What to work on —
Write out every line of the rows below, requests included, multiplying each answer coordinate by 0.45 and rounding to a whole number, with halves rounded up. Leave the numbers in the requests as they are, and leave out the pictures.

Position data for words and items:
★ ★ ★

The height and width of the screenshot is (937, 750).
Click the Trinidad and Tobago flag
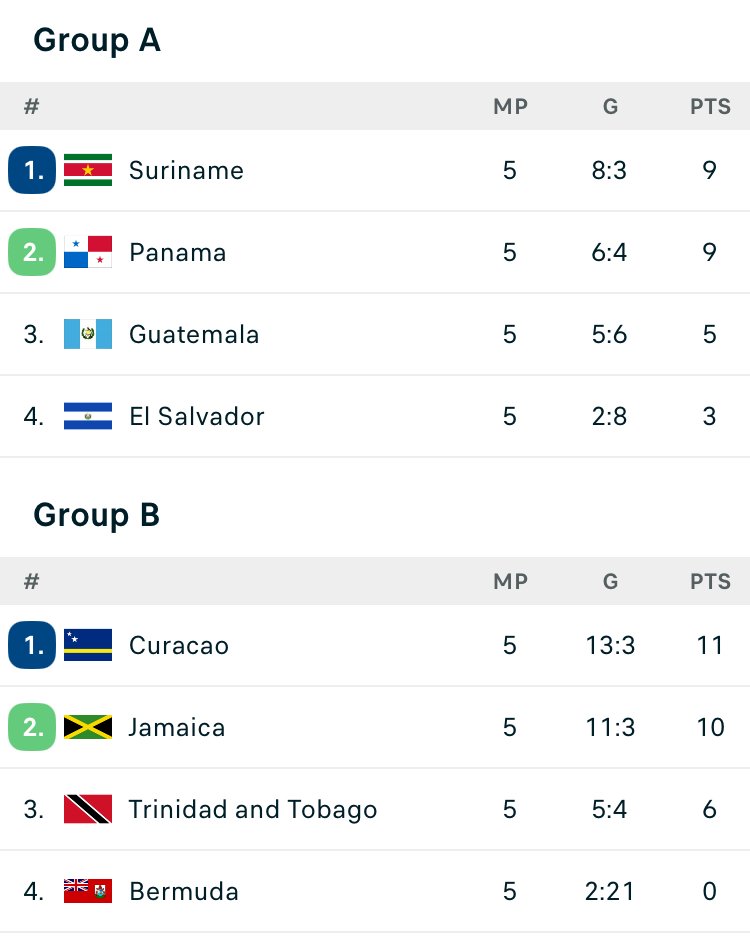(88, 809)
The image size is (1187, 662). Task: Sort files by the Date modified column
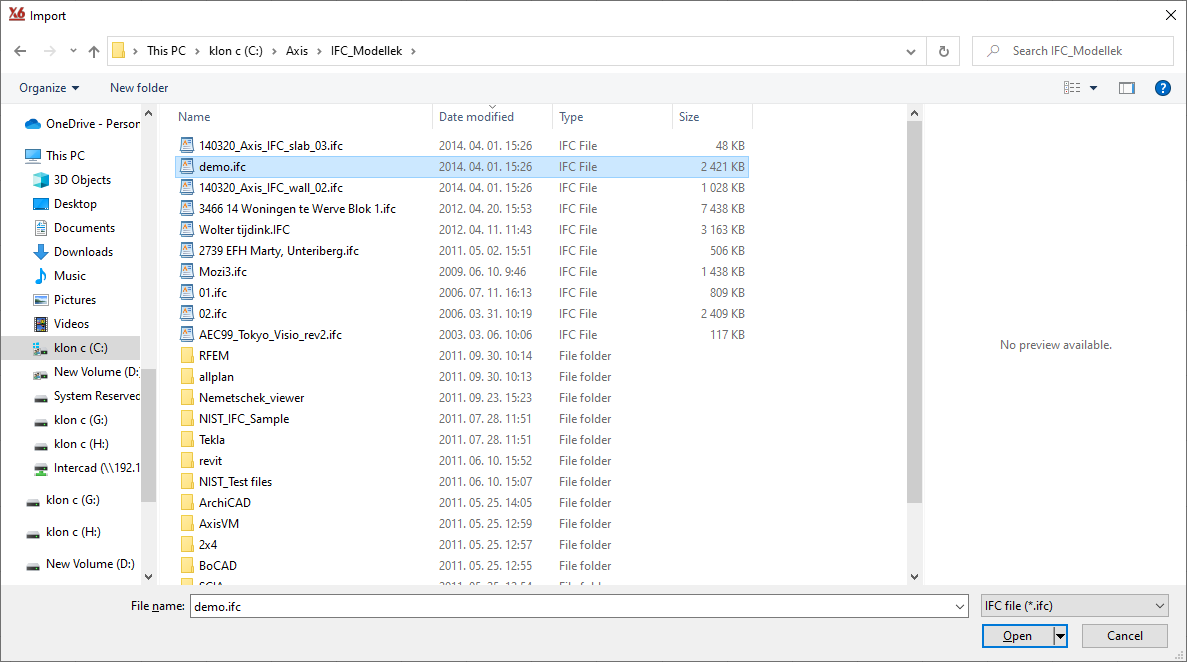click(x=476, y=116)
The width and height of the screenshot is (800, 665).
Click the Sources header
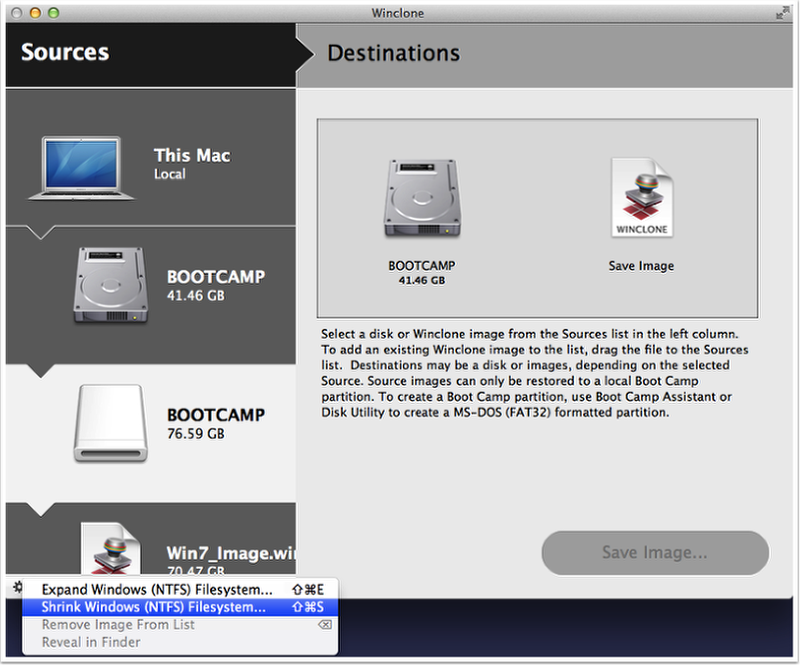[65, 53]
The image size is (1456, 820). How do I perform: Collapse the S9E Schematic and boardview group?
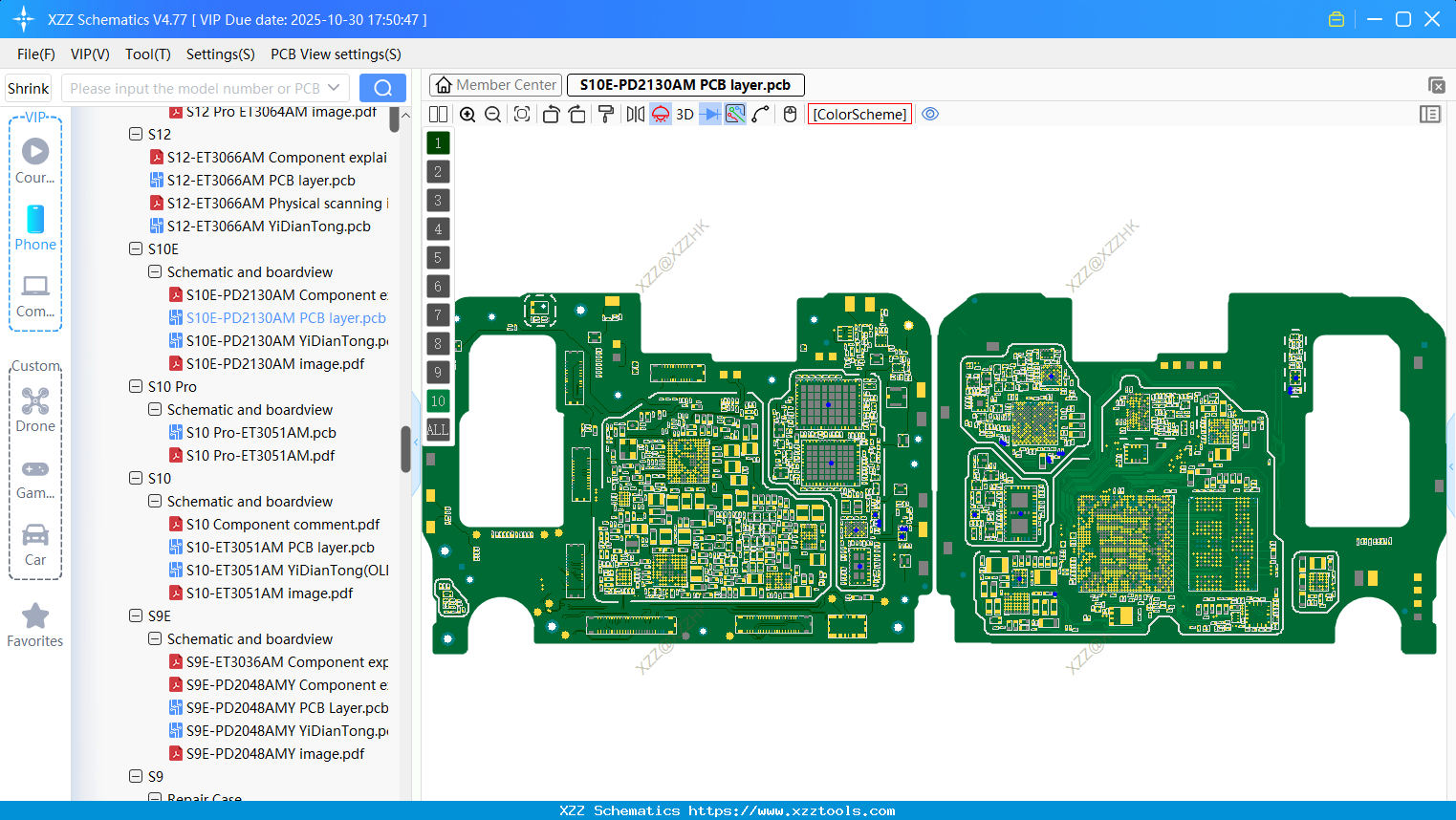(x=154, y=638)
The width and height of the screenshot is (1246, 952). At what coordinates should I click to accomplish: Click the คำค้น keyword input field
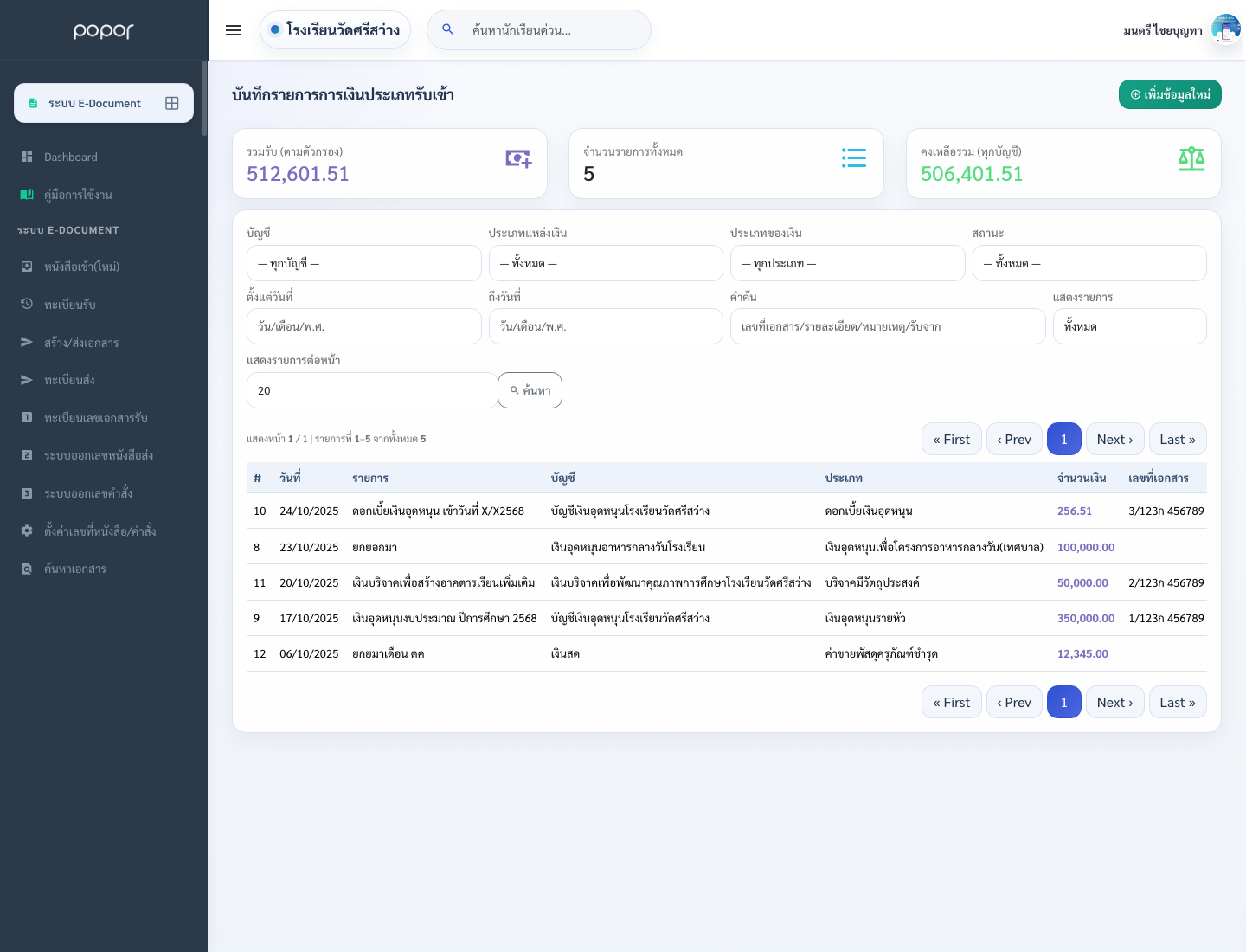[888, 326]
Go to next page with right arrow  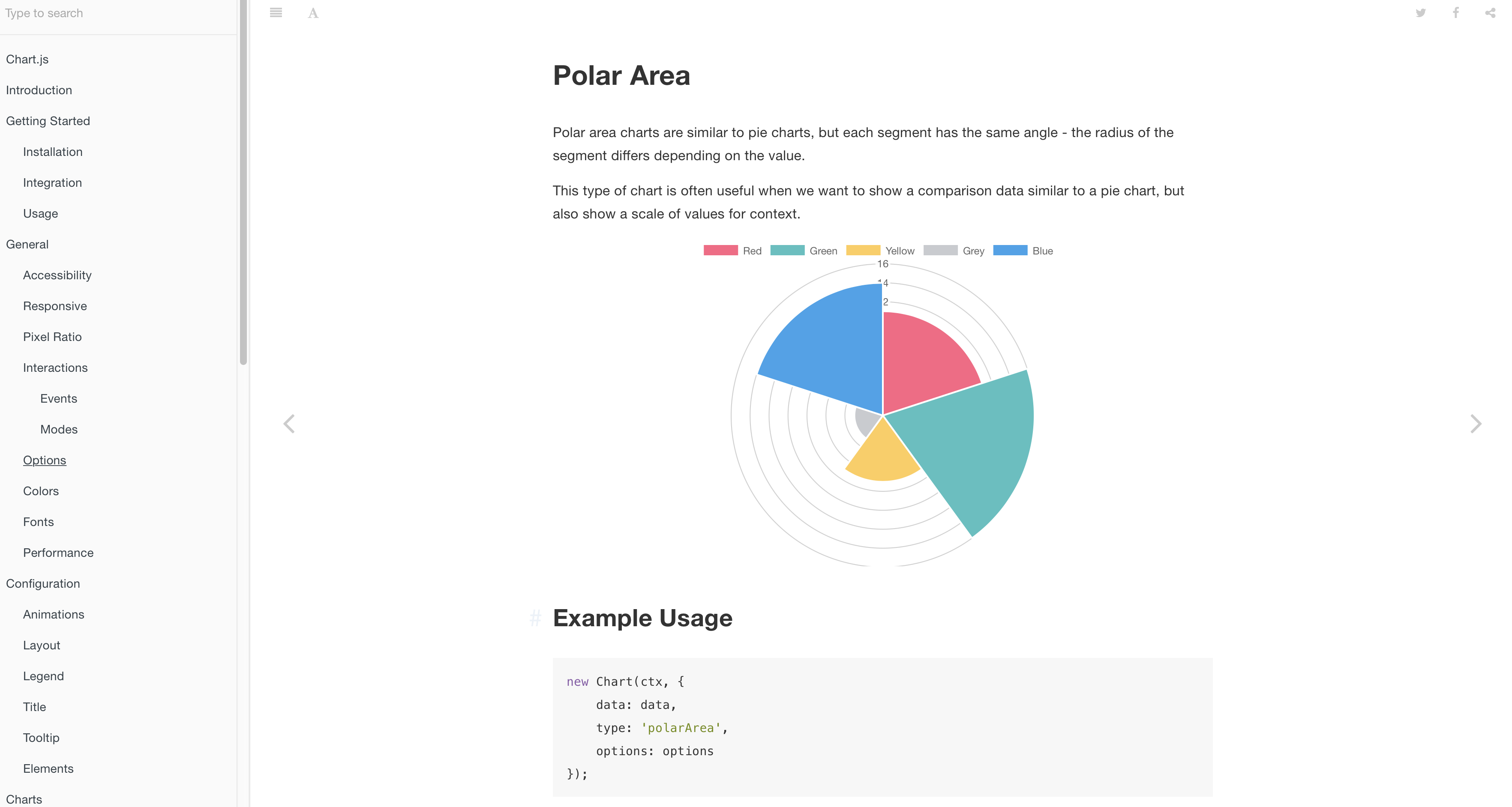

★ ★ ★

Written answer —
The height and width of the screenshot is (937, 750).
Click the Trinidad and Tobago flag
(40, 364)
The image size is (1187, 662). Task: Sort files by the Date modified column
click(x=214, y=52)
The width and height of the screenshot is (800, 665).
Click the Sources header
[29, 24]
The image size is (1456, 820). How do I perform: Collapse the S9E Schematic and boardview group?
(x=69, y=287)
The width and height of the screenshot is (1246, 952). At what coordinates should I click to accomplish: Click the คำค้น keyword input field
[400, 147]
Go to next page with right arrow  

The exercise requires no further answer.